This article is part of Morningstar’s Guide to Your Financial Education, providing our readers with the tools they need to become a successful private investor.
As physical moats protect castles from enemies, economic moats are structural advantages that protect companies from competitors. Through our proprietary research of over a thousand companies, we have identified five major moat sources: intangible assets, cost advantage, switching costs, network effect, and efficient scale. These moats – or competitive advantages – can be the key to successful stock selection.

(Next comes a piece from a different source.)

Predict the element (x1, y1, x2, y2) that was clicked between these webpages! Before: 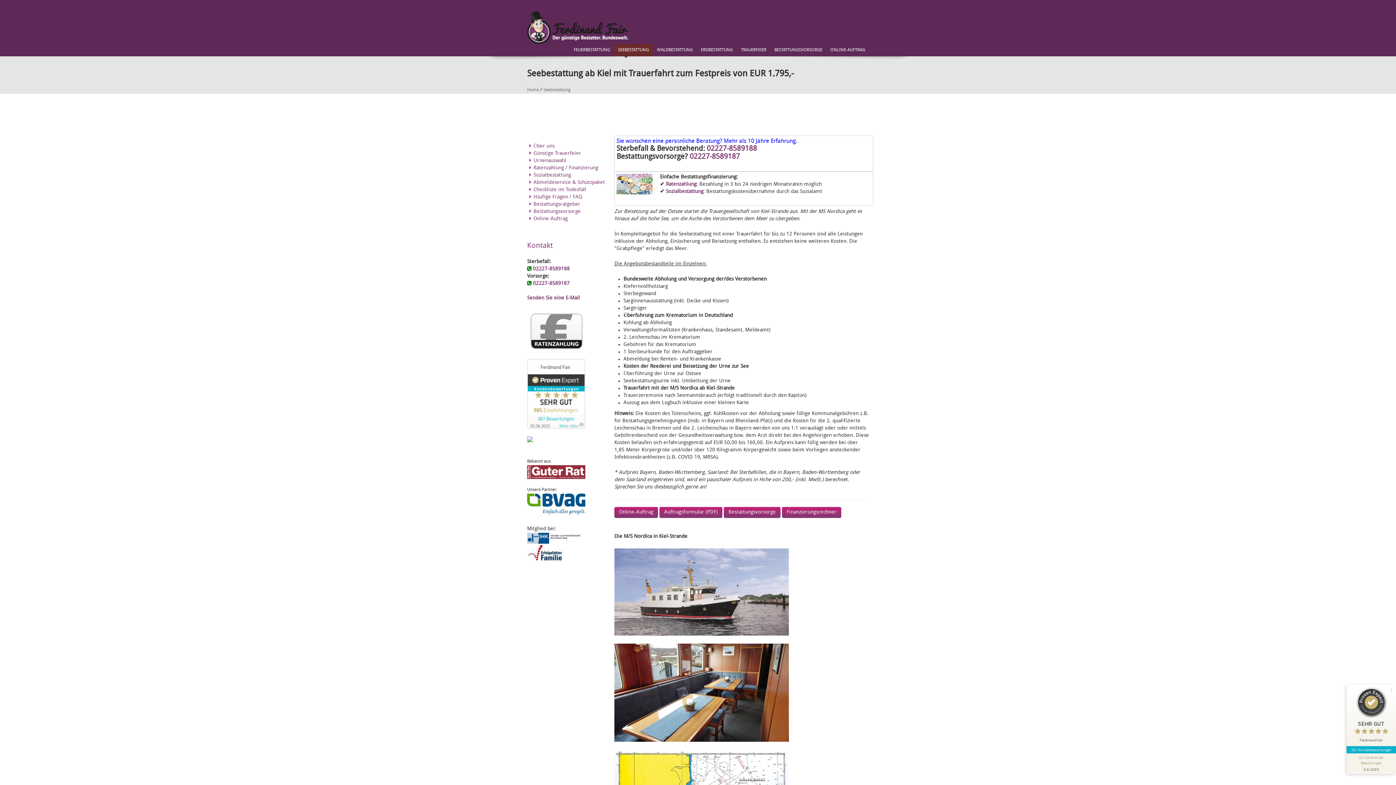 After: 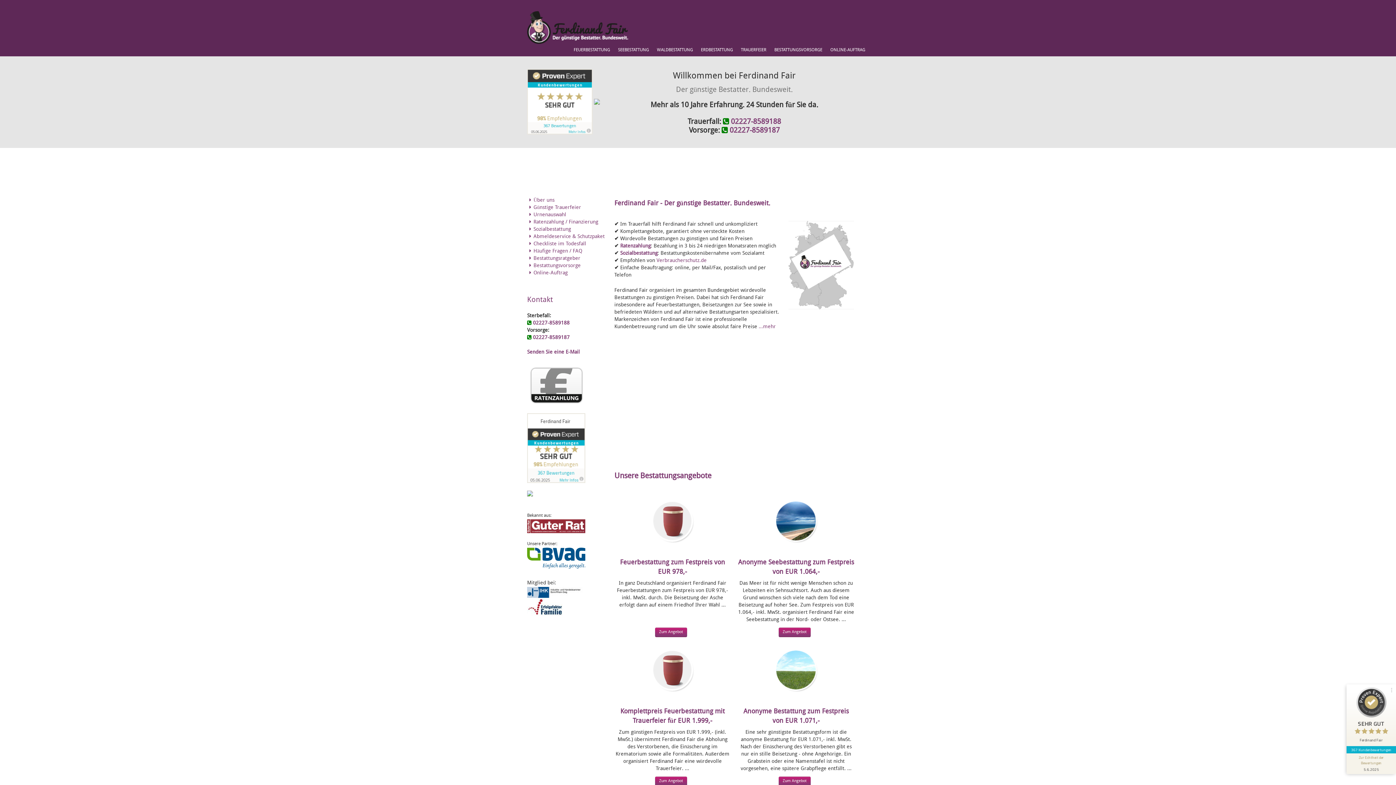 Action: bbox: (527, 88, 538, 92) label: Home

Wide-moat stocks, bought at the right price, are the sorts of structurally sound businesses, or “steady-eddies”, savvy investors look to own at the core of their portfolio. Around these reliable stocks you can build out a balanced and diversified investment portfolio.
Using share database Morningstar Select we identified three companies with a large competitive advantage over their peers – assigned a “wide moat” status by Morningstar equity analysts. Like all companies, these shares are only a buy at the right price, but their wide moats give them fantastic long-term potential.
ARM Holdings (ARM)
ARM Holdings licenses microprocessor intellectual property and silicon physical layer designs and provides related development software and technologies, which support applications in mobile devices, automobiles, and other electronic products.
We believe ARM Holdings' wide economic moat stems from intangible assets around its library of IP for processor designs used in handsets and other electronic devices, as well as switching costs associated with ARM's ecosystem of partners.
We think few firms would have the wherewithal to internally develop the intangible assets needed to build a similar library of designs based on chip performance, size, and power consumption, which significantly raises the bar for competition.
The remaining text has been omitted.